Source: CMSPi
Nearly a decade after federal regulators forced U.S. banks to lower fees charged to process debit card transactions, much of the savings has been eroded and the United States has not kept up with other countries’ work to bring rising debit and credit card fees under control, according to a report released today by global payments consulting firm CMSPI.
“Rather than building on its success, the U.S. has allowed the card industry to recoup much of the savings meant to lower debit card costs for merchants and prices for consumers, and has done nothing to address the larger issue of credit card fees,” CMSPI Chief Economist Callum Godwin said. “It’s time to take a comprehensive approach to card fees that covers both debit and credit cards and doesn’t let the other end of the balloon blow up when one end is squeezed.”
U.S. Savings is Only Half its Share of Transactions
Regulators around the world have saved merchants an estimated $82 billion a year by putting limits on interchange, the main fee charged when a card is used, according to CMSPI’s 60-page Global Review of Interchange Fee Regulation. But the estimated $9.4 billion a year saved when the Federal Reserve capped U.S. debit card fees in 2011 represents only 11.5 percent of the total even though the United States accounts for a quarter of global card transactions.
Interchange for debit cards from the nation’s largest banks was cut roughly in half by the cap and is now limited to 21 cents per transaction plus 0.05 percent. But debit cards from banks with under $10 billion in assets were exempted, and interchange for those cards still averages around 50 cents per transaction.
Credit card interchange was also exempted and currently averages 2.25 percent with no cap, making up 80 percent of total U.S. card processing fees. An increase in Visa and MasterCard credit card interchange for most U.S. merchants, which was postponed because of the pandemic, is expected to take effect next year. The U.S. rate is already the highest among countries covered by the report except Venezuela, where rates can go as high as 10 percent for luxury goods. Most other nations have rates below 2 percent for credit and some charge no interchange for debit.
By contrast, interchange was capped at 0.2 percent for debit cards and 0.3 percent for credit cards in Europe in 2015. Doing so has saved EU merchants $10.4 billion year - 12.7 percent of the worldwide total of interchange savings even though Europe represents just under 12 percent of card spending.
Increases in Other Fees Offset Interchange Savings
Interchange, which is charged by the banks that issue cards to consumers, is the largest of the three components of the “merchant discount rate” or “swipe fees” paid by merchants for card processing. Visa, MasterCard and domestic or regional debit networks each charge a network fee, and merchant acquirers - the banks that work directly with merchants and process card transactions for them - also charge a fee.
Since 2011, network fees have risen about $4.2 billion in the United States, wiping out almost half of the interchange savings, based on figures in the report. And card issuers have offset an average 24 percent of interchange savings - about $2.3 billion -by reducing card rewards and increasing fees on checking accounts, according to the report.
In addition, merchant acquirers - who pay interchange and network fees on behalf of merchants and then pass along the fees to merchants - may have kept some of the interchange savings for themselves. The report cited a study by Ernst & Young and Copenhagen Economics that found acquirers “absorbed” 45 percent of interchange savings in Europe - about $4.2 billion in the United States if the same rate is true here. Holding back the savings is possible because acquirers impose highly complex and opaque charging structures on retailers that often blend interchange fees with network and acquirer fees.

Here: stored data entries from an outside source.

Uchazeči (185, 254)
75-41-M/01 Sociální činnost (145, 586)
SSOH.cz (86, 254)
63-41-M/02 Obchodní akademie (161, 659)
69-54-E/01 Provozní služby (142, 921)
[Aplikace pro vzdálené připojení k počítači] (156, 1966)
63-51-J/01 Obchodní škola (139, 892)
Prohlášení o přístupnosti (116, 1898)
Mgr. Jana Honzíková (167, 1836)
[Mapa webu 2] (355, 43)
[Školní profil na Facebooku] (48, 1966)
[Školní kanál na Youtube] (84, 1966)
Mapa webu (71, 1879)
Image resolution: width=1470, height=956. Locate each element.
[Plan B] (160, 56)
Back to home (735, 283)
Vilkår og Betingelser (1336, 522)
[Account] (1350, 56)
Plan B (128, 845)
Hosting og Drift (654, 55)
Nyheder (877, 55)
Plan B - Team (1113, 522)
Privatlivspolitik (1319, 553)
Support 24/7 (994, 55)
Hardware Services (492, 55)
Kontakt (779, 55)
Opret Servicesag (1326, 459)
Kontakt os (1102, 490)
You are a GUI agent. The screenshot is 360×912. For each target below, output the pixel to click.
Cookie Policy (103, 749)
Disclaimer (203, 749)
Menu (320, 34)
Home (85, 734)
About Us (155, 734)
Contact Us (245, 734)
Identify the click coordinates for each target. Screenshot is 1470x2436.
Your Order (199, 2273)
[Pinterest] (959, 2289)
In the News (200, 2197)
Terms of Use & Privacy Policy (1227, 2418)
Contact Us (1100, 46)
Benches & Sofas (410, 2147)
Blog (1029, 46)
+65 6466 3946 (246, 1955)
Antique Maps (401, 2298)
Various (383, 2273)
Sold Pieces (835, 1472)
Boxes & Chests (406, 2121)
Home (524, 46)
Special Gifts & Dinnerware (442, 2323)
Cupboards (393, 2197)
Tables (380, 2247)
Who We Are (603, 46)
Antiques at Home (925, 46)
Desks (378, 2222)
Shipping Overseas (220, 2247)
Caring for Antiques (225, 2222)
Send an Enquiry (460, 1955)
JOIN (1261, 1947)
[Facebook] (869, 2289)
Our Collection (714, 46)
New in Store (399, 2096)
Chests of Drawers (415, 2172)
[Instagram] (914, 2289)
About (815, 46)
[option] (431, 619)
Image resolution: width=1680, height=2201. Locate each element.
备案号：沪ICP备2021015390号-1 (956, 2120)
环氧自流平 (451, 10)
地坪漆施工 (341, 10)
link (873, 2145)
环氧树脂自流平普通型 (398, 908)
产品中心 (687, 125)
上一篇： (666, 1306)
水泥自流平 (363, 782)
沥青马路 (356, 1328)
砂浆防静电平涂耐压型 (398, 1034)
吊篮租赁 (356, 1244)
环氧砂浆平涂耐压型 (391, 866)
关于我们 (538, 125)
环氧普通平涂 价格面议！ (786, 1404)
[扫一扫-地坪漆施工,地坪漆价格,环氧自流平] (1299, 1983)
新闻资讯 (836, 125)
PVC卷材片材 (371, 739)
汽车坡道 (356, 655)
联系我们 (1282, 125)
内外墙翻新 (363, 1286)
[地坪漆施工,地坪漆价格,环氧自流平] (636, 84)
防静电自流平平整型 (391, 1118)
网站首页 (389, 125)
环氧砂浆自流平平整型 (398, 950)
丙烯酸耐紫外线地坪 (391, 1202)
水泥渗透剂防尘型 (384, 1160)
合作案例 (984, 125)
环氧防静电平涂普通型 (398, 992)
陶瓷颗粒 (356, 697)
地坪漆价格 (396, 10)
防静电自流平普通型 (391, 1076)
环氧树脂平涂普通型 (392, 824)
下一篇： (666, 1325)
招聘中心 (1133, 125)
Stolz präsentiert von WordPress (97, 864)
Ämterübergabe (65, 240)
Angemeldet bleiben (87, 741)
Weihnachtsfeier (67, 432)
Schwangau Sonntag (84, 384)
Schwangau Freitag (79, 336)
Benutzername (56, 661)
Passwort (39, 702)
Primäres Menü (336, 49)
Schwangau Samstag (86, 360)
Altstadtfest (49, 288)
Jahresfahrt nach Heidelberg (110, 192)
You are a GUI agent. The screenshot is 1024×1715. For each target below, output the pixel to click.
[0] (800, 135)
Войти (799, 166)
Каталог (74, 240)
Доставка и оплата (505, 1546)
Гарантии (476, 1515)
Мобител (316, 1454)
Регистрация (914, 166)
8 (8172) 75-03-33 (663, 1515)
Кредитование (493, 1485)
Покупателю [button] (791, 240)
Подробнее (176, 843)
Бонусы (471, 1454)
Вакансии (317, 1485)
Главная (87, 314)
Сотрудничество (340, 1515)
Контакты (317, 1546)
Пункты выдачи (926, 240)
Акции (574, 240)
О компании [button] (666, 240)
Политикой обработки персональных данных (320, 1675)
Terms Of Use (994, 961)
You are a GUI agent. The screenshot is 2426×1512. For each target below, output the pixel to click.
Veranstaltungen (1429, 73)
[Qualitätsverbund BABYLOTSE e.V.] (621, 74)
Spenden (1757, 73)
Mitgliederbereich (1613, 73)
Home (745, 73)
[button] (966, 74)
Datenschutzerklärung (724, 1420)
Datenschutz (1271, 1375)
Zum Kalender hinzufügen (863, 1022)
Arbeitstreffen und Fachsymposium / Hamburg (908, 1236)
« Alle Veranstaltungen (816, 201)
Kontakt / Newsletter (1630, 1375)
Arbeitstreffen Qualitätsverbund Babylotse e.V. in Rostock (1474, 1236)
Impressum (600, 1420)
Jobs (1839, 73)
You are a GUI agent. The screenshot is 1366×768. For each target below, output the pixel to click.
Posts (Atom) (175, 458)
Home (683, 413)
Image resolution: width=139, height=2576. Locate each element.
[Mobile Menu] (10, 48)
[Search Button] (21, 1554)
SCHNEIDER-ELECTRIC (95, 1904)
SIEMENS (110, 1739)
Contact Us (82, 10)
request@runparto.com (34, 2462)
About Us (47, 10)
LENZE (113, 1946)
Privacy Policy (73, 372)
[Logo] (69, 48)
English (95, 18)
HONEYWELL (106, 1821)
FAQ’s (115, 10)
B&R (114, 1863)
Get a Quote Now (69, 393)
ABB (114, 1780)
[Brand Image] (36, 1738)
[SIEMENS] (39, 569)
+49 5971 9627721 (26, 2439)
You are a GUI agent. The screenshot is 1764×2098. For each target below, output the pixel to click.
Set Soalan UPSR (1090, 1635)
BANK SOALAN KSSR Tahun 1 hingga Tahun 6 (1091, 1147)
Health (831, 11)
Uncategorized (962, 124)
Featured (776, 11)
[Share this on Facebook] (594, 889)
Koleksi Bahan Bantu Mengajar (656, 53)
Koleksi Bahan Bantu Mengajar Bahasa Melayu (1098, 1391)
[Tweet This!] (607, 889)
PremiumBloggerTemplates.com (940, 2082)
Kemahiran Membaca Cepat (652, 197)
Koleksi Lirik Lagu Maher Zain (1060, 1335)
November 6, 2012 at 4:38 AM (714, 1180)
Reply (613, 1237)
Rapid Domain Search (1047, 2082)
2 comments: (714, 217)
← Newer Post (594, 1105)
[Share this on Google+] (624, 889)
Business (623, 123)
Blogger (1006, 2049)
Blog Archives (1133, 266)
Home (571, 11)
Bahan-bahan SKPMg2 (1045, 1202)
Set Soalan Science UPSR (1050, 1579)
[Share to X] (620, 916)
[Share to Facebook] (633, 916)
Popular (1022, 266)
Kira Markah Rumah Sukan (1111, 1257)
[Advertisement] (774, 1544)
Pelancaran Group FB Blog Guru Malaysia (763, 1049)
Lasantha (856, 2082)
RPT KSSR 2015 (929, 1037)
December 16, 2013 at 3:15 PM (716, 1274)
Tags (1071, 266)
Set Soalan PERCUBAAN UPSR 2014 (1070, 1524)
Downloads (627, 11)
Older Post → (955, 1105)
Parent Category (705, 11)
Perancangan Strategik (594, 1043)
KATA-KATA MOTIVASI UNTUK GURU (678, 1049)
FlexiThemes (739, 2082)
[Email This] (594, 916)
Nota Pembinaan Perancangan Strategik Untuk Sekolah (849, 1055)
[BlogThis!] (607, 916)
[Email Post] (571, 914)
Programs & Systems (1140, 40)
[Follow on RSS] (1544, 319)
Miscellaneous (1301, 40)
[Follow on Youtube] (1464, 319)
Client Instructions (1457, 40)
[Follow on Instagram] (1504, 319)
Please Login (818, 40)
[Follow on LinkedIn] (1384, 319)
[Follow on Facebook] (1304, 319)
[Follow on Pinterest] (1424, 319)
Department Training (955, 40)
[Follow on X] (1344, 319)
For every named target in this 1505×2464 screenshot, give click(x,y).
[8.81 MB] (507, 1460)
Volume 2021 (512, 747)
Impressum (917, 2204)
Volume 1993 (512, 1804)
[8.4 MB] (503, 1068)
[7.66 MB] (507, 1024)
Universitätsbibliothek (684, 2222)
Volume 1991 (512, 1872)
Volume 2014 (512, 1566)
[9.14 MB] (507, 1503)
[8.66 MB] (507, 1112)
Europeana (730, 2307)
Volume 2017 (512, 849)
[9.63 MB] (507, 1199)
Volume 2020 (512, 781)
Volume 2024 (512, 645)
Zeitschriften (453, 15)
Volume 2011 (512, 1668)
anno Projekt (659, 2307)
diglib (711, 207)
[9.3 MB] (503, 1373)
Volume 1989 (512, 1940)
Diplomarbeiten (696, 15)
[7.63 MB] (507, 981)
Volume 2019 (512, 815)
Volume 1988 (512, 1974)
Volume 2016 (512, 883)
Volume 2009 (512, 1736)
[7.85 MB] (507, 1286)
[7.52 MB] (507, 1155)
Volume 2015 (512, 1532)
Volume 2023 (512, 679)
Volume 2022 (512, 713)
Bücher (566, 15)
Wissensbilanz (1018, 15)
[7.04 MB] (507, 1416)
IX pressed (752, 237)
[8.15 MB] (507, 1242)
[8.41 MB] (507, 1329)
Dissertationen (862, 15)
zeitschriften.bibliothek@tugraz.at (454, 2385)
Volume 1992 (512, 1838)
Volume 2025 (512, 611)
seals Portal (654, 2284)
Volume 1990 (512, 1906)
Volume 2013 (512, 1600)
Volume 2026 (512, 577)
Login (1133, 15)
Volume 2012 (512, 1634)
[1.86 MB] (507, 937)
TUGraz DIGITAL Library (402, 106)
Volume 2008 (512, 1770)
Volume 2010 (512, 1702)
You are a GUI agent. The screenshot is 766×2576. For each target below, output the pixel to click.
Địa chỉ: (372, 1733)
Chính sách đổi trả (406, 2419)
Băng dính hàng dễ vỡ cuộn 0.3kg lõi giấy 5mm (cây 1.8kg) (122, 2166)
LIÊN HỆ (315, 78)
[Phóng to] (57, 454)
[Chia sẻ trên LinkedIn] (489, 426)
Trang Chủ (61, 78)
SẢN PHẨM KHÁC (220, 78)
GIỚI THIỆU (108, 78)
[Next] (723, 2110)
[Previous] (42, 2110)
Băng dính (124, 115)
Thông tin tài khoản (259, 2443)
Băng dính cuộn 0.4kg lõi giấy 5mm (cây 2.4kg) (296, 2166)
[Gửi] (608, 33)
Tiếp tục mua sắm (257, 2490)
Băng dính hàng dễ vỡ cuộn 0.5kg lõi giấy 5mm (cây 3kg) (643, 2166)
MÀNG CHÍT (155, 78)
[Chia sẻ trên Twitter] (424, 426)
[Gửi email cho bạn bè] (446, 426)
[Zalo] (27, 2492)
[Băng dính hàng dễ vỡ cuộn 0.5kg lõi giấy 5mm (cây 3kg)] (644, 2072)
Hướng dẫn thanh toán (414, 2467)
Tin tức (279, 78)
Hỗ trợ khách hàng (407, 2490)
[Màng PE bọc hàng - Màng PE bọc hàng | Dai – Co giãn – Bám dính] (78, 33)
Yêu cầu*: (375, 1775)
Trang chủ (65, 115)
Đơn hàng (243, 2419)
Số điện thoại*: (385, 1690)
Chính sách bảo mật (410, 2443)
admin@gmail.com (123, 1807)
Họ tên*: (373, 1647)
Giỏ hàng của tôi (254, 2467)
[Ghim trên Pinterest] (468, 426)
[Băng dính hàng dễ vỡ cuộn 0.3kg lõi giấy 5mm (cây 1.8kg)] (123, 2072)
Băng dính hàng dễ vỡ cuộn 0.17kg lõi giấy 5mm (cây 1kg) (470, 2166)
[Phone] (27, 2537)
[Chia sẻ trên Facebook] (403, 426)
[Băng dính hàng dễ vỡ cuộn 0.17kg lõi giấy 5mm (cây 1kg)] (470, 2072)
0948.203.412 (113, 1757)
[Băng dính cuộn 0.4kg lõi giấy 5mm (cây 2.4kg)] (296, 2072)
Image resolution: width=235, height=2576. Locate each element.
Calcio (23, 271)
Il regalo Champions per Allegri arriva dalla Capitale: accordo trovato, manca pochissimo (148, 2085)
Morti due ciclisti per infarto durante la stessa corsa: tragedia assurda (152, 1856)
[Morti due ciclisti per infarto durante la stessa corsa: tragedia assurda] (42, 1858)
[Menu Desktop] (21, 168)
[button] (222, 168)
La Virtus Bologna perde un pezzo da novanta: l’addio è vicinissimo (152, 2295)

The report questioned whether interchange fees are necessary, saying there is “no robust justification” for the high fees and noting that banks “generate sufficient revenue” from overdraft fees and interest payments to operate without them. Various card fees contribute to extraordinarily high profits in the card industry, with card networks reporting average operating margins of 52 percent, acquirers 36 percent and issuers 23 percent, compared with 3 percent for retailers.